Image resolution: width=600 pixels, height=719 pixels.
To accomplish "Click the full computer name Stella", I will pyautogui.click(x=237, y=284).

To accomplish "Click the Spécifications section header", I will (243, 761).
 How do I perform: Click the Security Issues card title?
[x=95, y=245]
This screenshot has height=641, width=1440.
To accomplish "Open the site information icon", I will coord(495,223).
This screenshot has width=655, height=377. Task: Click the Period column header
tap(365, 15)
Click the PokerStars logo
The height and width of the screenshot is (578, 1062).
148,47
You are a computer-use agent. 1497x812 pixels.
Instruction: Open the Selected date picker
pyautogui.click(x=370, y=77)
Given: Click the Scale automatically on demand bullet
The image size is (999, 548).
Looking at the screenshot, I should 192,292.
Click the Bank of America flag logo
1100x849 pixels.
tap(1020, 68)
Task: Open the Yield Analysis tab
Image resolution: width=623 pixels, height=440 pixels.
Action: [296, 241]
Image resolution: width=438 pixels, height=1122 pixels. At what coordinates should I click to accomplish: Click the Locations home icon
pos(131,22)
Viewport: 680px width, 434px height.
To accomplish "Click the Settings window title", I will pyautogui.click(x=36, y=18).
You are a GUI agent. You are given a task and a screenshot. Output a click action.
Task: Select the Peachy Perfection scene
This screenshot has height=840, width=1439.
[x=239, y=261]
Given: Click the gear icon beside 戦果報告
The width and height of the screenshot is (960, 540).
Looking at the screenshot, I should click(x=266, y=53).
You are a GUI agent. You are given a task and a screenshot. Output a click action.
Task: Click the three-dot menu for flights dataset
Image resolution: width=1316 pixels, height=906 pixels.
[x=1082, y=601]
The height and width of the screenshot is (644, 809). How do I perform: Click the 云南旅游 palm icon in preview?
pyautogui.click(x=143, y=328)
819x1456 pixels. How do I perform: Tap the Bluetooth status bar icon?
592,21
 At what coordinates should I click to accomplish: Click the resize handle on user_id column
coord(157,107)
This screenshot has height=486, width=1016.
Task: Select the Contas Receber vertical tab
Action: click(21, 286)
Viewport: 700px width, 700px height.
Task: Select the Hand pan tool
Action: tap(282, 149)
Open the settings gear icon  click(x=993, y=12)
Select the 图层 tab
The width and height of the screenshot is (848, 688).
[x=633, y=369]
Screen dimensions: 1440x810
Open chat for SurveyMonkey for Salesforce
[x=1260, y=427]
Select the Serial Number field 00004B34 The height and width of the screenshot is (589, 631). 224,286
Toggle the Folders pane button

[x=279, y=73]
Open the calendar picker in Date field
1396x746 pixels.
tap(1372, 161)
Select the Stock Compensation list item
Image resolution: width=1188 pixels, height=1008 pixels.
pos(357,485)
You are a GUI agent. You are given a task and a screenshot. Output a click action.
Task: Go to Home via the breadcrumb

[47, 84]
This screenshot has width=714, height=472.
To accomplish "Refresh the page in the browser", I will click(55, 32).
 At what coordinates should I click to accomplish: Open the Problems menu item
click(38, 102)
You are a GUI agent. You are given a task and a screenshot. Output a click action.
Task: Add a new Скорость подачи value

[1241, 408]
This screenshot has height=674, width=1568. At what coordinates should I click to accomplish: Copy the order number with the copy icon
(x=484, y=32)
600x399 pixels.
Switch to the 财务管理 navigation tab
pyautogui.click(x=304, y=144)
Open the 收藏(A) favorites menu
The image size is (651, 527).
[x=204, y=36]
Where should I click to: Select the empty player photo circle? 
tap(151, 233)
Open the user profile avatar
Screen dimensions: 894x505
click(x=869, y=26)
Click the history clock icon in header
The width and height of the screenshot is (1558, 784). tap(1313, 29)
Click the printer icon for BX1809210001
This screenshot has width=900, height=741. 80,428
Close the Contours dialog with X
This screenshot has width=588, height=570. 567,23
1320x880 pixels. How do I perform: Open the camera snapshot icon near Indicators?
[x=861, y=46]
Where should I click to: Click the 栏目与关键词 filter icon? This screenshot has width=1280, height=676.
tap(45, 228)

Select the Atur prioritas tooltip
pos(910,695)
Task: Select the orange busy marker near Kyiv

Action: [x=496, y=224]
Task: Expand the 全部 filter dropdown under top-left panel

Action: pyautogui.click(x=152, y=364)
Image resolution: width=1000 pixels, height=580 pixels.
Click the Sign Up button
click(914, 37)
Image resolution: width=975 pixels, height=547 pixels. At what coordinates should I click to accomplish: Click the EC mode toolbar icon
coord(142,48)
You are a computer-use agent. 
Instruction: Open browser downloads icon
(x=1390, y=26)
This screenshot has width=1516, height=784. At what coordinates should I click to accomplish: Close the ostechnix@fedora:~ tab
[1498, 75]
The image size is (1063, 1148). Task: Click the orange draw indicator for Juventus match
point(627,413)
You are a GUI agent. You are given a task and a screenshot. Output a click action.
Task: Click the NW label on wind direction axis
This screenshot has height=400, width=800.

● **Exercise instructions**
Working from the entries above, filter out every line that lacks "will" and copy what remains.

● **Answer for the task**
To accomplish "Click the full computer name Stella", I will pyautogui.click(x=237, y=284).
To accomplish "Click the Spécifications section header", I will (243, 761).
To accomplish "Open the site information icon", I will coord(495,223).
To accomplish "Click the Settings window title", I will pyautogui.click(x=36, y=18).
To accomplish "Refresh the page in the browser", I will click(55, 32).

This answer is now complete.